I would take exception to that.
I game on an ips monitor without any problems. Which one...well....Dell U2311H 



lovedonator said:


> I've read that but I've read many posts at thinkdigit forum and people using U2311H are saying that they are getting pretty decent gaming performance.And as you can read in my post I'll be watching *a lot of movies* too.
> 
> And also as I'll be connecting it to my brand new Dell XPS I prefer a Dell monitor



I  would replace "decent" up there with best. Awesome colours and contrast on this ips without any ghosting whatsoever.

But for movies. Its a MUST buy.



sriharsha_madineni said:


> I would suggest Alienware OptX AW2310, to go with the look of your XPS
> But check with Dell if they are selling U2410 in India, also based on IPS Panel and has got HMDI, when I bought my Dell S2409 with them it wasn't listed in their site but they quoted that model in their conversation. So call/mail Dell and check if they have U2410 here.



Both of them are around 25k.

I was eating so I couldnt type much. Wait till evening for more IPS spamming.

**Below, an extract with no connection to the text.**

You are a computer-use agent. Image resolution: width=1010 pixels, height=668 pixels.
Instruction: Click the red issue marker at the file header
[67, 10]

One thing is for sure if you have 18k to spend and still ditch an IPS panel then well...wait for a bountiful of regretting later on.


----------



## The Sorcerer (Jun 12, 2011)

> IPS panels are not good for gaming.


Then you obviously haven't used one before. 

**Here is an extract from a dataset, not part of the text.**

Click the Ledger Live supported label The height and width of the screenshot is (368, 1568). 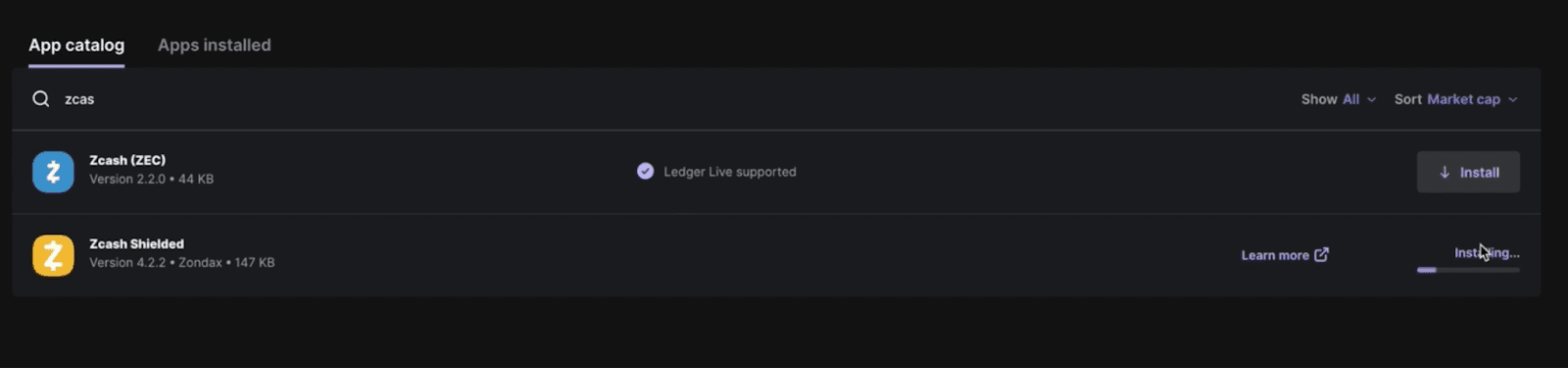click(730, 172)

> I would suggest Alienware OptX AW2310, to go with the look of your XPS


Alienware OptX AW2310 is a TN panel. If he is going to spend that much just to "look good" with xps then I bet he'll have to redo his furniture, dress, car...list goes on.

Stick to U2311H.


----------



## Faun (Jun 12, 2011)

Yeah, U2311H. I am using one


----------



## lovedonator (Jun 12, 2011)

Ok so by all the responses I've got I've decided U2311H is the way to go!! 
And a HDMI to DVI cable ofcourse!!


----------



## Sarath (Jun 12, 2011)

Oh you decided. Damn all my IPS spam is wasted now. Well congrats on making the wiser choice.

However read about any issues related to using the HDMI to DVI convertor. A loose link can spoil your experience.


----------



## sysfilez (Jul 5, 2011)

DELL U2311H rocks.


----------